▶ [What this task involves]
Would you output all the data exactly as it stands?

▶ [Entries supplied]
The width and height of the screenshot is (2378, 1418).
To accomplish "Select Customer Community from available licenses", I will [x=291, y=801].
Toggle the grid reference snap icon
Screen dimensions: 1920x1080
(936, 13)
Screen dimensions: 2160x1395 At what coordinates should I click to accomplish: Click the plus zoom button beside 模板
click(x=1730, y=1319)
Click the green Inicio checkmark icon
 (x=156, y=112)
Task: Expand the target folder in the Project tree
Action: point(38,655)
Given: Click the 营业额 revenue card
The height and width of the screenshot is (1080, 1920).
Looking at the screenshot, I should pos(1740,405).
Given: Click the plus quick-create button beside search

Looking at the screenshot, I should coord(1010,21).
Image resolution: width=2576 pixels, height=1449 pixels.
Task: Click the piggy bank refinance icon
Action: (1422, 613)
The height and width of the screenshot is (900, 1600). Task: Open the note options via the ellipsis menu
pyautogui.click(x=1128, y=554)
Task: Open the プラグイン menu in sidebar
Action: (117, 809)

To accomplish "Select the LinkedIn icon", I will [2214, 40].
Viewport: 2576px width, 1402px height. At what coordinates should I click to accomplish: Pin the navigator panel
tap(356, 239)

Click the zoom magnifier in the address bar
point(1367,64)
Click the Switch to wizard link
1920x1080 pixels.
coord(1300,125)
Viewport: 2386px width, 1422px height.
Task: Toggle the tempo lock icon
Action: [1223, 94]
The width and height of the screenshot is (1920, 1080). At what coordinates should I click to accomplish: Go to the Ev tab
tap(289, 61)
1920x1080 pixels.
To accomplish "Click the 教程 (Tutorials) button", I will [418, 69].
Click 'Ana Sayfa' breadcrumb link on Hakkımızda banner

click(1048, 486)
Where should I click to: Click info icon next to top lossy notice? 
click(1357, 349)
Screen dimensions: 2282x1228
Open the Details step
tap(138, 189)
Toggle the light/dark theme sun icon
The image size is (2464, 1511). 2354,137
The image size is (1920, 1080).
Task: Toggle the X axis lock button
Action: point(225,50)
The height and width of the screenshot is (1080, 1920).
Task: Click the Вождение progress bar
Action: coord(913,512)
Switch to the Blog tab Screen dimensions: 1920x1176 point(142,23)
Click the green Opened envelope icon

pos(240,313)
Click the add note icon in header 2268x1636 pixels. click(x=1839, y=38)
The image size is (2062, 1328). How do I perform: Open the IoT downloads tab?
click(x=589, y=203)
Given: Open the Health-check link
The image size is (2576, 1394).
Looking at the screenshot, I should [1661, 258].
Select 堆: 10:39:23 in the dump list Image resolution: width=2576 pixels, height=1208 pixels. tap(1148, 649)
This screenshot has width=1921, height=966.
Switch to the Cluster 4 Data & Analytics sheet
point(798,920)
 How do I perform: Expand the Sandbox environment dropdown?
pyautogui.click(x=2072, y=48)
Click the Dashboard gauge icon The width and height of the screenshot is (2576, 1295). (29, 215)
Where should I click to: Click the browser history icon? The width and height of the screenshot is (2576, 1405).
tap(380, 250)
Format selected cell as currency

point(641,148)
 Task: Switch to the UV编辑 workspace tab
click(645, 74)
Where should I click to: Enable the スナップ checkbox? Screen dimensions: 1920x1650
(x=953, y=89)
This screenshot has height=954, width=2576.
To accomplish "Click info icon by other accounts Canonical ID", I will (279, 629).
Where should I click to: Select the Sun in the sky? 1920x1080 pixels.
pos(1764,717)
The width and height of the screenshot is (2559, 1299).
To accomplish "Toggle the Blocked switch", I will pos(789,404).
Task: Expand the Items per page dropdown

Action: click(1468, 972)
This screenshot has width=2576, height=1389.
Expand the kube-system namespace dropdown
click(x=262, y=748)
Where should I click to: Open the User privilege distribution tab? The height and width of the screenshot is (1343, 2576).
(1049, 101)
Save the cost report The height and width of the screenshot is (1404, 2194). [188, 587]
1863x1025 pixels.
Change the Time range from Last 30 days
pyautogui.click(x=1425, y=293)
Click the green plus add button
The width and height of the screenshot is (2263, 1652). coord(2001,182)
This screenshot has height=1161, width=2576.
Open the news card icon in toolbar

▶ [Solution for this exercise]
The width and height of the screenshot is (2378, 1418).
To accomplish "Select Customer Community from available licenses", I will [x=291, y=801].
Toggle the grid reference snap icon
Screen dimensions: 1920x1080
(936, 13)
Screen dimensions: 2160x1395 At what coordinates should I click to accomplish: Click the plus zoom button beside 模板
click(x=1730, y=1319)
Click the green Inicio checkmark icon
 (x=156, y=112)
Task: Expand the target folder in the Project tree
Action: point(38,655)
Given: Click the 营业额 revenue card
The height and width of the screenshot is (1080, 1920).
Looking at the screenshot, I should pos(1740,405).
Given: Click the plus quick-create button beside search

Looking at the screenshot, I should coord(1010,21).
Image resolution: width=2576 pixels, height=1449 pixels.
Task: Click the piggy bank refinance icon
Action: (1422, 613)
The height and width of the screenshot is (900, 1600). Task: Open the note options via the ellipsis menu
pyautogui.click(x=1128, y=554)
Task: Open the プラグイン menu in sidebar
Action: (117, 809)

To accomplish "Select the LinkedIn icon", I will [2214, 40].
Viewport: 2576px width, 1402px height. At what coordinates should I click to accomplish: Pin the navigator panel
tap(356, 239)

Click the zoom magnifier in the address bar
point(1367,64)
Click the Switch to wizard link
1920x1080 pixels.
coord(1300,125)
Viewport: 2386px width, 1422px height.
Task: Toggle the tempo lock icon
Action: [1223, 94]
The width and height of the screenshot is (1920, 1080). At what coordinates should I click to accomplish: Go to the Ev tab
tap(289, 61)
1920x1080 pixels.
To accomplish "Click the 教程 (Tutorials) button", I will [418, 69].
Click 'Ana Sayfa' breadcrumb link on Hakkımızda banner

click(1048, 486)
Where should I click to: Click info icon next to top lossy notice? 
click(1357, 349)
Screen dimensions: 2282x1228
Open the Details step
tap(138, 189)
Toggle the light/dark theme sun icon
The image size is (2464, 1511). 2354,137
The image size is (1920, 1080).
Task: Toggle the X axis lock button
Action: point(225,50)
The height and width of the screenshot is (1080, 1920).
Task: Click the Вождение progress bar
Action: coord(913,512)
Switch to the Blog tab Screen dimensions: 1920x1176 point(142,23)
Click the green Opened envelope icon

pos(240,313)
Click the add note icon in header 2268x1636 pixels. click(x=1839, y=38)
The image size is (2062, 1328). How do I perform: Open the IoT downloads tab?
click(x=589, y=203)
Given: Open the Health-check link
The image size is (2576, 1394).
Looking at the screenshot, I should [1661, 258].
Select 堆: 10:39:23 in the dump list Image resolution: width=2576 pixels, height=1208 pixels. tap(1148, 649)
This screenshot has width=1921, height=966.
Switch to the Cluster 4 Data & Analytics sheet
point(798,920)
 How do I perform: Expand the Sandbox environment dropdown?
pyautogui.click(x=2072, y=48)
Click the Dashboard gauge icon The width and height of the screenshot is (2576, 1295). (29, 215)
Where should I click to: Click the browser history icon? The width and height of the screenshot is (2576, 1405).
tap(380, 250)
Format selected cell as currency

point(641,148)
 Task: Switch to the UV编辑 workspace tab
click(645, 74)
Where should I click to: Enable the スナップ checkbox? Screen dimensions: 1920x1650
(x=953, y=89)
This screenshot has height=954, width=2576.
To accomplish "Click info icon by other accounts Canonical ID", I will (279, 629).
Where should I click to: Select the Sun in the sky? 1920x1080 pixels.
pos(1764,717)
The width and height of the screenshot is (2559, 1299).
To accomplish "Toggle the Blocked switch", I will pos(789,404).
Task: Expand the Items per page dropdown

Action: click(1468, 972)
This screenshot has width=2576, height=1389.
Expand the kube-system namespace dropdown
click(x=262, y=748)
Where should I click to: Open the User privilege distribution tab? The height and width of the screenshot is (1343, 2576).
(1049, 101)
Save the cost report The height and width of the screenshot is (1404, 2194). [188, 587]
1863x1025 pixels.
Change the Time range from Last 30 days
pyautogui.click(x=1425, y=293)
Click the green plus add button
The width and height of the screenshot is (2263, 1652). coord(2001,182)
This screenshot has height=1161, width=2576.
Open the news card icon in toolbar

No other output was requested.